Copyright and trademark case in the USA federal courts

Twentieth Century Fox Film Corp v. iCraveTV, 2000 WL 255989 (W.D. Pa. 2000), was a court case in the United States District Court for the Western District of Pennsylvania which enjoined iCraveTV, a Canadian TV streaming website, from operating within the US after finding it in violation of 20th Century Fox's, and several other motion picture studios and television networks, copyrights and trademarks. Granted February 8, 2000, this injunction, along with continued legal pressure, led to the iCraveTV's demise just 3 months after its debut. As of March 28, 2019, the library is included due to Disney's acquisition of 21st Century Fox.

==Background==

iCraveTV allowed users to stream network television directly through their personal computers via the internet. Broadcasts of 17 networks from Buffalo, NY and Toronto, Canada were picked up via a rooftop antennae in Toronto, turned into a retransmission signal, digitized, and then streamed online through the use of RealPlayer software at iCraveTV.com. The website was free for end-users however iCraveTV sold advertising spots to American and Canadian Companies. It displayed these advertisements alongside the streamed original content. The website launched quietly on November 30, 1999, but grew rapidly; in December 2000 it had 800,000 unique visits and played 60 million instances of users being exposed to 30 second advertisements.

Under Canada's Broadcasting Act retransmission of broadcast signals in this manner is legal within Canada. Because this retransmission is not necessarily legal in other countries, iCraveTV restricted use of its site to Canadian residents. Upon first visit to the site, users had to enter their 3 digit Canadian area code, verify that they were in Canada by clicking a box that said "I'm in Canada", and agree to the terms of use. International users, however, were easily able to bypass these restrictions and made up 45% of the traffic to the website.

==Positions Held in Court==

The plaintiffs in this case included several sports leagues, motion picture studios, and television networks, such as the National Football League, Twentieth Century Fox Film Corporation, and the American Broadcasting Company. Plaintiffs contended that iCraveTV had copied and displayed several of their copyrighted works without their permission and that the site was too easily accessible within the US. The plaintiffs sought a preliminary injunction to prevent iCraveTV from displaying works in the US based on violation of the US Copyright and Lanham (Trademark) Acts.

# [Provided material]
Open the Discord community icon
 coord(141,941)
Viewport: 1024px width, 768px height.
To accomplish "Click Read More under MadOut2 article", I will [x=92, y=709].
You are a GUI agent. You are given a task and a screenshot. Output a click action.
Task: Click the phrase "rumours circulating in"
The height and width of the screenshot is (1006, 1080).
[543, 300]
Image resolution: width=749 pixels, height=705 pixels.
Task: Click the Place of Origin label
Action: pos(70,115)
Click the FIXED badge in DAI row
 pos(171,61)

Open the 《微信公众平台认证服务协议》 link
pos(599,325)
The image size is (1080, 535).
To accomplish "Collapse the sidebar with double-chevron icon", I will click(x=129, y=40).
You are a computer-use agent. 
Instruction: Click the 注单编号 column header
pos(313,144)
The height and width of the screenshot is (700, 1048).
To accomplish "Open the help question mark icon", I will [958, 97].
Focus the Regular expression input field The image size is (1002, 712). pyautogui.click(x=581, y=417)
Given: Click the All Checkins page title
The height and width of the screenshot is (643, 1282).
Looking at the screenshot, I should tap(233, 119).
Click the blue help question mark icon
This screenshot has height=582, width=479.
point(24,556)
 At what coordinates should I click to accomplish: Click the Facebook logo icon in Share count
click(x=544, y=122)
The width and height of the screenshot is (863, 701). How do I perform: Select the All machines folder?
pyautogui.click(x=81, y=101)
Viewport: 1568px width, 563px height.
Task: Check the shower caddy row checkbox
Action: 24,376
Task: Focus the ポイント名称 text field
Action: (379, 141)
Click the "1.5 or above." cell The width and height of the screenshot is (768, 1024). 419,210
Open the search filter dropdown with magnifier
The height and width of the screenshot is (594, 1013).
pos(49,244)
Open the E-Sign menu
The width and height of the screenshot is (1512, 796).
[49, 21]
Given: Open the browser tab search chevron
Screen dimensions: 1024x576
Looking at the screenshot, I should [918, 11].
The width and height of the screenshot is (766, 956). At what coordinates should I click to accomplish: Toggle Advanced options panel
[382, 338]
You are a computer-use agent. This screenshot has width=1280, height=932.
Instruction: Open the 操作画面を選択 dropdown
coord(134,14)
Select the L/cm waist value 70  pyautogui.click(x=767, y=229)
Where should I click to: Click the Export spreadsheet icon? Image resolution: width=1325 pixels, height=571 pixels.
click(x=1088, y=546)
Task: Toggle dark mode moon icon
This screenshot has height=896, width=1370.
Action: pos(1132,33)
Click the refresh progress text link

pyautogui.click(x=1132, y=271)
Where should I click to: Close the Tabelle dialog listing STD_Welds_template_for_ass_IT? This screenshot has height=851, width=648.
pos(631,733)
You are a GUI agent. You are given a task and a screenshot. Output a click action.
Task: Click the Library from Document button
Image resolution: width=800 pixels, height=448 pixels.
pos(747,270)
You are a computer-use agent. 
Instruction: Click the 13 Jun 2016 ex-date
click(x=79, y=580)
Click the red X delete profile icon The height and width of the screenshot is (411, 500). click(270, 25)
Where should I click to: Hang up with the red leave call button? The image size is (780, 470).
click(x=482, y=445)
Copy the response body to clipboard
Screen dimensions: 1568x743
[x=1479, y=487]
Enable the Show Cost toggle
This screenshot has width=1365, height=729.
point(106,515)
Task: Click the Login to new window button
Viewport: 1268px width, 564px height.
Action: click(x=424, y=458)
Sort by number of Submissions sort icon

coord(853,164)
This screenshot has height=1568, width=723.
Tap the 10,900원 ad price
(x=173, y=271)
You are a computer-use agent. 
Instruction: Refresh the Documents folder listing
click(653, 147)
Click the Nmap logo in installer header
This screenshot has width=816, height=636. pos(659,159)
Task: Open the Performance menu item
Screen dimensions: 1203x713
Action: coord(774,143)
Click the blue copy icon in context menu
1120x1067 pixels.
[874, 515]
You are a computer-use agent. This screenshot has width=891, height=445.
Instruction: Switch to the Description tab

# [Requirement]
Please say whether each statement agrees with the iCraveTV text, giving yes or no and quoting the deciding words. 1. iCraveTV received its broadcasts through a rooftop antenna in Toronto. 2. End-users paid a fee to watch on the website. 3. International users made up more than half of the website's traffic. The entries have no connection to the text about iCraveTV.

# [Exercise response]
1. Yes: "were picked up via a rooftop antennae in Toronto"
2. No: "The website was free for end-users"
3. No: "made up 45% of the traffic to the website"